Just three days ago, BBBS opened its Hilo office and made its first community-based program match, successfully pairing a volunteer adult mentor with a boy. The two were matched on shared common interests and personalities.
“I became a Big Brother because I feel that many youth have needs that are not met by their family, extended family, or the school-to-work process — particularly for kids from broken homes,” said East Hawaii resident Tom Winegar. “My parents were divorced when I was young, but I was lucky to have family and friends who went many extra miles to stay involved with me as I grew up. My family and friends have made great efforts to be supportive of me. Without their support — I would not be where I am today. I want to help others the way that people helped me.”
The community-based program consisted of “Bigs” and “Littles” meeting two to four times per month for up to four hours at a time for at least a year. They do positive activities together, such as hike, play board games, go to the beach, fish, watch movies and play sports, Brown said.
Bigs, ages 18 or older, commit to mentoring youth from single parent or foster home who are poor, have an incarcerated parent incarceration, have been in the juvenile justice system or are struggling in school. Children’s legal guardians enroll them in the program. Mentors undergo an rigorous screening process that includes interviews and criminal background checks, Brown said.
Bigs are not babysitters or surrogate parents; they’re caring, supportive role models. This organization is about providing supportive relationships for children, ages 6 to 16, and assist them in realizing their potential. Such relationships are intended to help youth achieve educational success, avoid risky behaviors and have higher aspirations for their futures. Ultimately, the organization is trying to make connections that help children make better choices, Brown said.
Brown said Hawaii Island once had an independent sister agency more than a decade ago, but its operations discontinued for reasons unknown to him. For years, prior to the unification, the Oahu and Maui agencies received requests from Big Island teachers, parents and the community to provide services here, he said.

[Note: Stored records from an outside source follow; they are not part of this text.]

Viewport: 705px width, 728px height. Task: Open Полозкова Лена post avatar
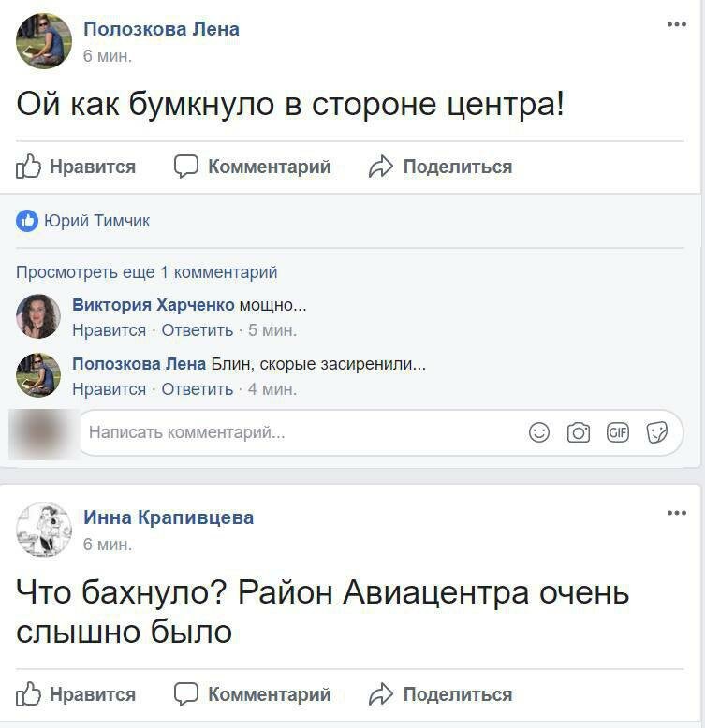44,41
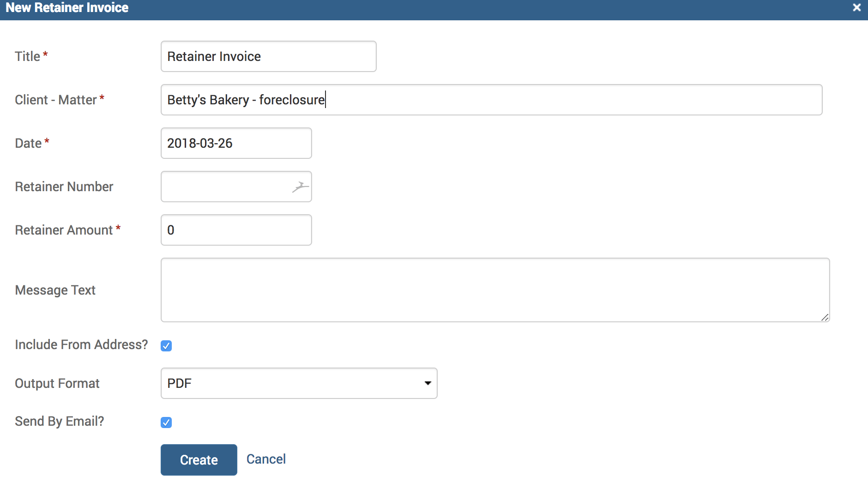Select the Date field showing 2018-03-26
The width and height of the screenshot is (868, 495).
[x=236, y=143]
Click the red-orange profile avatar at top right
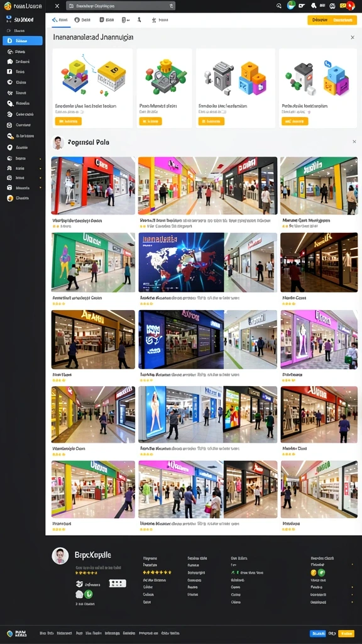362x644 pixels. 350,6
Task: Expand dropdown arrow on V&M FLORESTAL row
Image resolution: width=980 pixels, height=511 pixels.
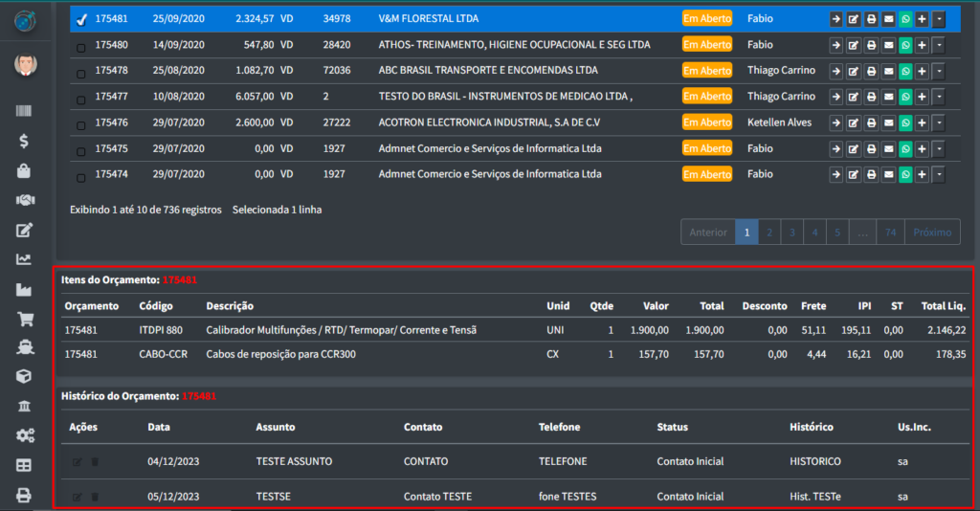Action: (938, 19)
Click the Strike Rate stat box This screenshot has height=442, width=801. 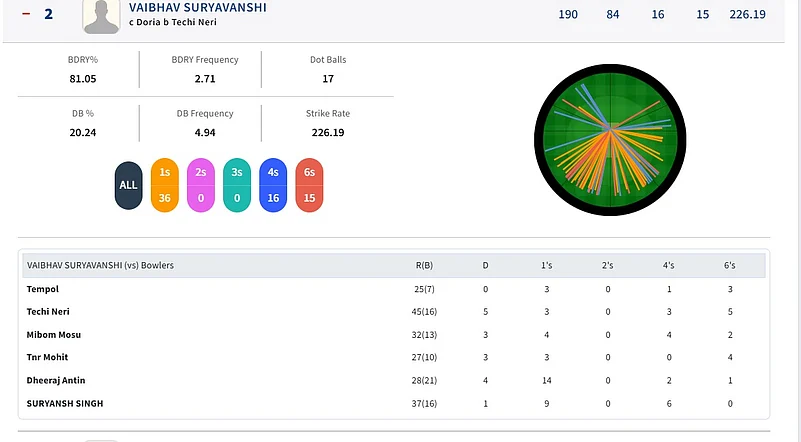328,123
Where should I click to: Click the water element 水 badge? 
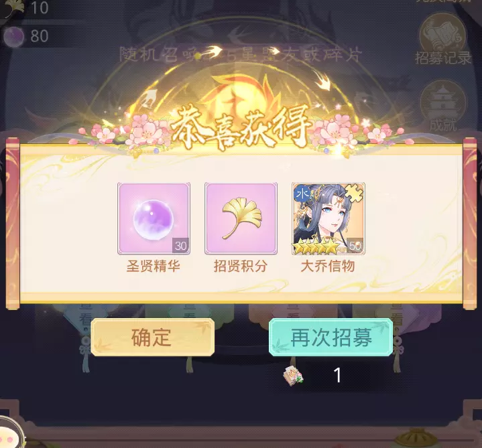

BBBS has been on Hawaii Island since April, when its sole employee — a part-time case manager — was hired and its first school-based program with eight Keaau High students mentoring Keaau Elementary students started, Brown said. With this “service learning” program, all the contact between Bigs and Littles occur within a school, with programing and one-on-one activities happening after school.
BBBS is looking to expand its services by growing its programs islandwide. A second school-based site will open in September for 12 to 15 Hilo High sophomores and juniors wanting to serve as mentors to Hilo Union Elementary students.

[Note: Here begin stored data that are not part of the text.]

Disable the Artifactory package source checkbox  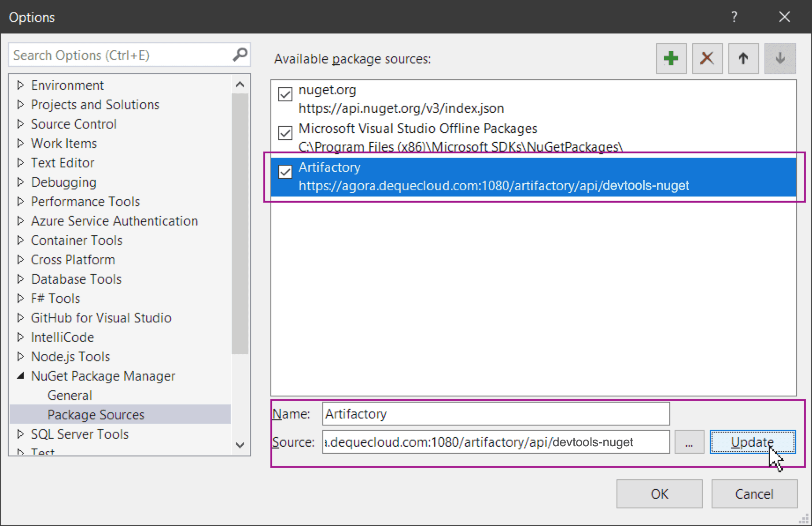(x=285, y=172)
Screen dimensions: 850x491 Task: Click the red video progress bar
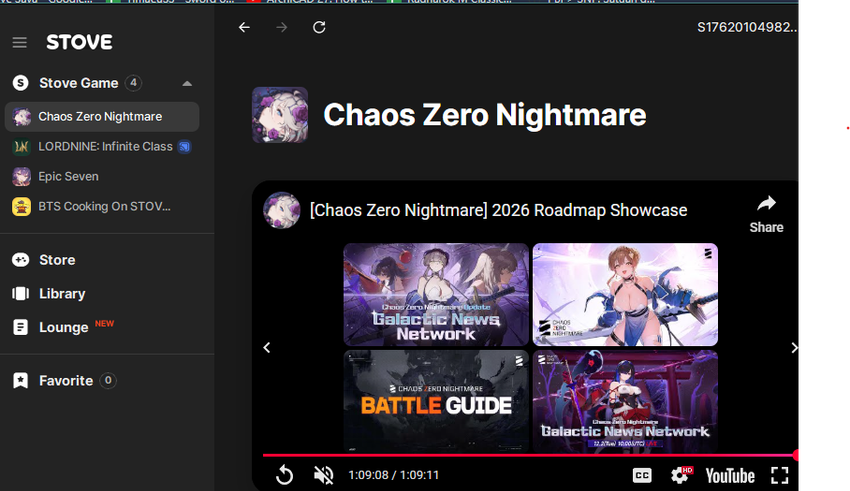530,455
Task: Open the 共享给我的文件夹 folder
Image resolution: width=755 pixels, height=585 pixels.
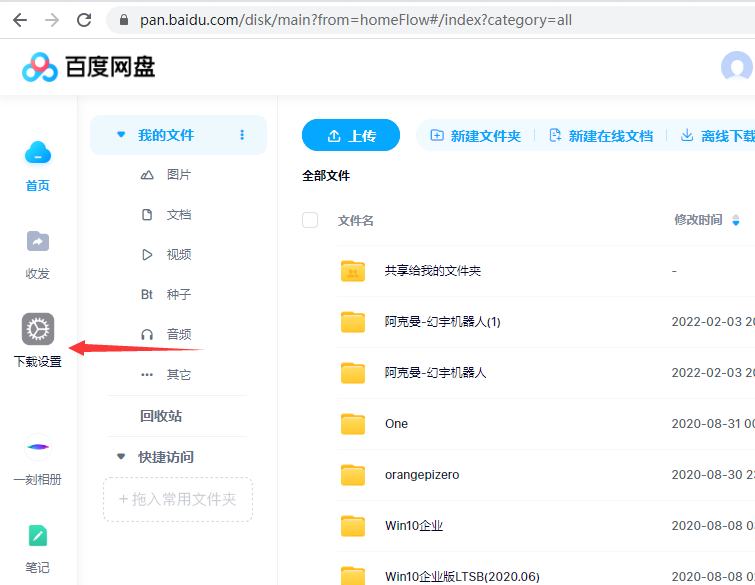Action: click(432, 271)
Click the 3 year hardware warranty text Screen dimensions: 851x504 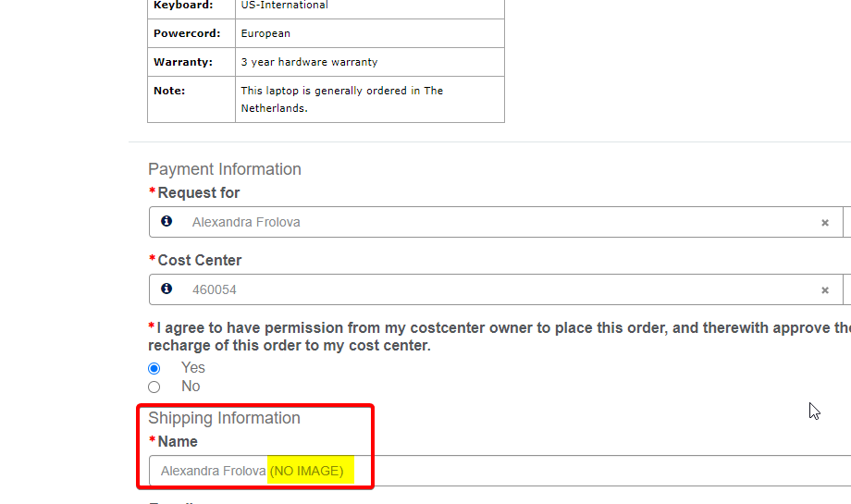[x=309, y=62]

The organization also plans to have at least one school-based site in Kona or Waimea, as well as matches in West Hawaii, by fall 2013. However first, it needs financial support and enough Bigs to match with the Littles waiting. The average cost per each match is about $2,500 annually, which pays for enrolling, screening, matching, training and monitoring participants.
Broader fundraising campaigns and recruiting for the programs is planned, aimed at generating at least 200 mentoring matches on the Big Island, as well as adding staff, in the next two years, Brown said.
“We can’t fulfill our mission and make a difference without volunteer, community and financial support,” he added.